Journal of Cancer Research and Therapeutics

ORIGINAL ARTICLE
Year
: 2020  |  Volume : 16  |  Issue : 2  |  Page : 280--285

Irreversible electroporation and adjuvant chemoradiotherapy for locally advanced pancreatic carcinoma


Kai Xu1, Yongliang Chen1, Junjun Su2, Ming Su1, Li Yan3,  
1 Department of Hepatobiliary Surgery, Chinese PLA General Hospital, Beijing, China
2 Department of Gastro-Pancreatic Surgery, Shanxi Provincial People's Hospital, Taiyuan, China
3 Department of General Surgery, The 89th Hospital of the People's Liberation Army of China, Beijing, China

Correspondence Address:
Yongliang Chen
Department of Hepatobiliary Surgery, Chinese PLA General Hospital, Beijing
China

Abstract

Context: The safety and efficacy of irreversible electroporation (IRE) for locally advanced pancreatic carcinoma (LAPC) are well established. However, whether adjuvant chemoradiotherapy after IRE increases, the survival rate remains unknown. Therefore, this study evaluated the effect of chemoradiotherapy combined with IRE in patients with LAPC. Subjects and Methods: We retrospectively analyzed 42 patients with LAPC between July 2015 and December 2016 at PLA General Hospital treated with IRE or IRE combined with radiation and/or chemotherapy. These patients were divided into the IRE group and the combined-therapy group. All patients underwent computed tomography (CT), magnetic resonance imaging, and positron-emission tomography-CT and no signs of metastases were found. The prognosis of these patients was observed. Results: The times after operation and after diagnosis in the combined-therapy group (304.20 ± 118.54) and (334.40 ± 114.07) days, respectively, were better those than in the IRE group (214.36 ± 95.68) and (244.68 ± 110.61) days, respectively. Moreover, patients in the combined-therapy group had a significantly better survival rate than the IRE group (80 vs. 45.45%, P < 0.05). Conclusions: IRE combined with radiotherapy or chemotherapy was superior to IRE alone for the treatment of LAPC, as it prolonged the survival time and improved the survival rate, making it worthy of wide dissemination and clinical application.



How to cite this article:
Xu K, Chen Y, Su J, Su M, Yan L. Irreversible electroporation and adjuvant chemoradiotherapy for locally advanced pancreatic carcinoma.J Can Res Ther 2020;16:280-285


How to cite this URL:
Xu K, Chen Y, Su J, Su M, Yan L. Irreversible electroporation and adjuvant chemoradiotherapy for locally advanced pancreatic carcinoma. J Can Res Ther [serial online] 2020 [cited 2020 Aug 10 ];16:280-285
Available from: http://www.cancerjournal.net/text.asp?2020/16/2/280/285200


Full Text



 Introduction



Locally advanced pancreatic carcinoma (LAPC) is a highly malignant disease with poor prognosis, which accounts for 4% of cancer-related deaths worldwide.[1] The initial stage is usually asymptomatic, while the late stage is characterized by abdominal pain, jaundice or deterioration in general health. Hence, approximately 20% of cases are resectable at the time of diagnosis, with a low 5-year survival of 20%–25%.[2],[3] The remaining 80% of patients receive oncologic treatment (downstaging or palliative) or best supportive care, with a dismal 5-year survival of around 2%.[4]

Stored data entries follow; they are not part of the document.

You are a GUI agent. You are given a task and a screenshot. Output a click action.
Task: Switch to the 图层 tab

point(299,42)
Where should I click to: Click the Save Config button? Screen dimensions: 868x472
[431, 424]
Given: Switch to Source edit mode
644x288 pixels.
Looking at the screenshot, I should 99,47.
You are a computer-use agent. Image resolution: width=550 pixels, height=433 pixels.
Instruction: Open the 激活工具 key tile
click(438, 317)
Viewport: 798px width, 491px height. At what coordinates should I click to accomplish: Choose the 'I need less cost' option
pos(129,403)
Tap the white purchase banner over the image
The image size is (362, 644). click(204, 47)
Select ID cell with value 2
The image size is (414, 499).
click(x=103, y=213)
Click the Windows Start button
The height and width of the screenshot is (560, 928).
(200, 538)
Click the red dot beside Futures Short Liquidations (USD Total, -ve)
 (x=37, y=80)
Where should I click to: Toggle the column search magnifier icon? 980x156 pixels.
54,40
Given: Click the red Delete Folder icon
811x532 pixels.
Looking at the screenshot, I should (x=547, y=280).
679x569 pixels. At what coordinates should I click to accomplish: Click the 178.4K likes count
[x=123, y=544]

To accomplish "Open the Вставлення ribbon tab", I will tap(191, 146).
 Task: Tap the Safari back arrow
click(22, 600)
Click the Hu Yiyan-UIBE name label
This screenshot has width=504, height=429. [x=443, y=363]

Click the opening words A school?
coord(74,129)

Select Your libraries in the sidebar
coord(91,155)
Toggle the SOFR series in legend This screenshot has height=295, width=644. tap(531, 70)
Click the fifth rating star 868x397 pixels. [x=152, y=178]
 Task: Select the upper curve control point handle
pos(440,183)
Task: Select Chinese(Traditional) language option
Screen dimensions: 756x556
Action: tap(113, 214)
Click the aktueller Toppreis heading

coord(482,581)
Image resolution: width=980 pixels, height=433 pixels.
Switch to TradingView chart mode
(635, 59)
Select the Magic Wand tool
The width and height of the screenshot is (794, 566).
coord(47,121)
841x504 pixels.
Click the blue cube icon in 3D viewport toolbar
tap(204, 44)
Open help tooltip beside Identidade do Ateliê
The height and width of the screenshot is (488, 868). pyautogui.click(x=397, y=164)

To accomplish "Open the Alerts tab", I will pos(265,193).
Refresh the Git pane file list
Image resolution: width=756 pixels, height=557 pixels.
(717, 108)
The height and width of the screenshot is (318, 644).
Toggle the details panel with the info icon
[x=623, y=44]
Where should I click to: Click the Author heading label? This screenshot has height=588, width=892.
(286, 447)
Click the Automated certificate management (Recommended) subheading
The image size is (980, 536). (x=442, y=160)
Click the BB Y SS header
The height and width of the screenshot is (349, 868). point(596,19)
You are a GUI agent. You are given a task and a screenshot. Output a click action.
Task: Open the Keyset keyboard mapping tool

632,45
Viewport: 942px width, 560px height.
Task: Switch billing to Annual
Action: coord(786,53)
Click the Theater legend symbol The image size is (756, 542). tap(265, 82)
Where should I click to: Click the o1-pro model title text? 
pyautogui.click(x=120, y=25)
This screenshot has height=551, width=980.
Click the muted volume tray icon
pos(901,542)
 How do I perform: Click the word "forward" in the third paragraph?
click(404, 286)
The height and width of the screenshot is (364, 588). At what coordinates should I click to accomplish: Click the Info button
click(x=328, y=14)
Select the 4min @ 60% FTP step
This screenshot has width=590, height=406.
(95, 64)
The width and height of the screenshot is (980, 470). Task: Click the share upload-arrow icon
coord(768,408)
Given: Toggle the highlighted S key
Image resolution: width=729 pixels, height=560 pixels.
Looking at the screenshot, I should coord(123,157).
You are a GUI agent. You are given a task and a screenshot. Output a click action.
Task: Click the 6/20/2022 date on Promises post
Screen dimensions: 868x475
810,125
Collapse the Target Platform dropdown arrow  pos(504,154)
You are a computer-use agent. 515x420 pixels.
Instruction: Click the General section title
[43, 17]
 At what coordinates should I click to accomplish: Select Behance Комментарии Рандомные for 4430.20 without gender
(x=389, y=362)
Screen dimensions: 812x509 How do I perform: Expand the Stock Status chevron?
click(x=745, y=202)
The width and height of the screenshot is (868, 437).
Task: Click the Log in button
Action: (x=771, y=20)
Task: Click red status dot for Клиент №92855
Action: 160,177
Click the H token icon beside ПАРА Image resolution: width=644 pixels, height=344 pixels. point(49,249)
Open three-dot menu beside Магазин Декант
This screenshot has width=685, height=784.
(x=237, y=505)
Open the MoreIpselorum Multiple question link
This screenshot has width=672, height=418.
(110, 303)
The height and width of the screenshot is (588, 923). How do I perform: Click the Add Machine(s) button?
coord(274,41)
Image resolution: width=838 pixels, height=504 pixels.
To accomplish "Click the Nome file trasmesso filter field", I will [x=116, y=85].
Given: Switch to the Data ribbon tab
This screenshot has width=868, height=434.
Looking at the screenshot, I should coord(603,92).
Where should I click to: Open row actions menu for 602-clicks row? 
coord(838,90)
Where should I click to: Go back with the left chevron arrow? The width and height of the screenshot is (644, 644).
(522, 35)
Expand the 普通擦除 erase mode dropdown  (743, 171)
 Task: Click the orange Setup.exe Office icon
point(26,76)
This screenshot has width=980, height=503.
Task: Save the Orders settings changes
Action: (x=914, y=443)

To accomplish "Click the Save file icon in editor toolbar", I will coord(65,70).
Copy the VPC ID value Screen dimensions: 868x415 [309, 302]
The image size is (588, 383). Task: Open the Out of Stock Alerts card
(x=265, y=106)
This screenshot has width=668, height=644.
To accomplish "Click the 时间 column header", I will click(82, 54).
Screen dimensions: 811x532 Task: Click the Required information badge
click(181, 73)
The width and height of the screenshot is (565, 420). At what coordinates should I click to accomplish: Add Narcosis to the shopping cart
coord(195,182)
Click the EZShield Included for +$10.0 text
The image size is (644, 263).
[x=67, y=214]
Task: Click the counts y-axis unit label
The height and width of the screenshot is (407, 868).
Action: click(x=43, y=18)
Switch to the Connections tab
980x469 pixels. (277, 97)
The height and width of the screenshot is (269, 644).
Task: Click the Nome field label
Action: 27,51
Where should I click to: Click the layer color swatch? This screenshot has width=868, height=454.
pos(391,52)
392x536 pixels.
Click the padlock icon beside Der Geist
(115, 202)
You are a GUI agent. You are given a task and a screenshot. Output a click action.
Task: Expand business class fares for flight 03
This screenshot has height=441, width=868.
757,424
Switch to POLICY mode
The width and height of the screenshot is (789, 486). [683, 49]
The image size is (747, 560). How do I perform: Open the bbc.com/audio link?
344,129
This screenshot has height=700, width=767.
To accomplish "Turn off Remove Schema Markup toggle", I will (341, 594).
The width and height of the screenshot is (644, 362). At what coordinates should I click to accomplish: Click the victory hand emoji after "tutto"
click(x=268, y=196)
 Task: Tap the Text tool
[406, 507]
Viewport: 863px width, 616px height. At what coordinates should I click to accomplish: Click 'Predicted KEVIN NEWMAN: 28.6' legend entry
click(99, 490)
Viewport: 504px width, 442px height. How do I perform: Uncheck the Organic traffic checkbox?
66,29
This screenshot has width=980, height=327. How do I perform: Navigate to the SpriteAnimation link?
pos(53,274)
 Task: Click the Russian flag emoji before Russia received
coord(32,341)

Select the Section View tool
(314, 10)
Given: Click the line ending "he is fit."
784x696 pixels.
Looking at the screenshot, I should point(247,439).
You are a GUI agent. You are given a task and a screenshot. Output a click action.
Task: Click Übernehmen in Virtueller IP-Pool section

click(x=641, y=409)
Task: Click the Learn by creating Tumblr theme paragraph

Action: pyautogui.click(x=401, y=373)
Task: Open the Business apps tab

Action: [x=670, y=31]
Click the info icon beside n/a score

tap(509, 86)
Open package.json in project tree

Vessels such as the celiac trunk, superior mesenteric artery and vein, hepatic artery, and portal vein are easily invaded by pancreatic carcinoma, which precludes radical surgery. Alternative local treatments have been investigated, including radiation therapy and various thermal and nonthermal local ablation techniques; however, they have been generally unsuccessful.[5],[6],[7] Irreversible electroporation (IRE) is a novel method without thermal ablation that is based on the transmission of short direct current pulses through the tumor through needles, leading to irreversible changes in cell membrane integrity and subsequent apoptosis.[8],[9],[10],[11],[12] While its safety and efficacy have been reported, issues such as improving the treatment mechanism, selecting the optimal parameters, and the treatment of residual tumor cells remain unresolved.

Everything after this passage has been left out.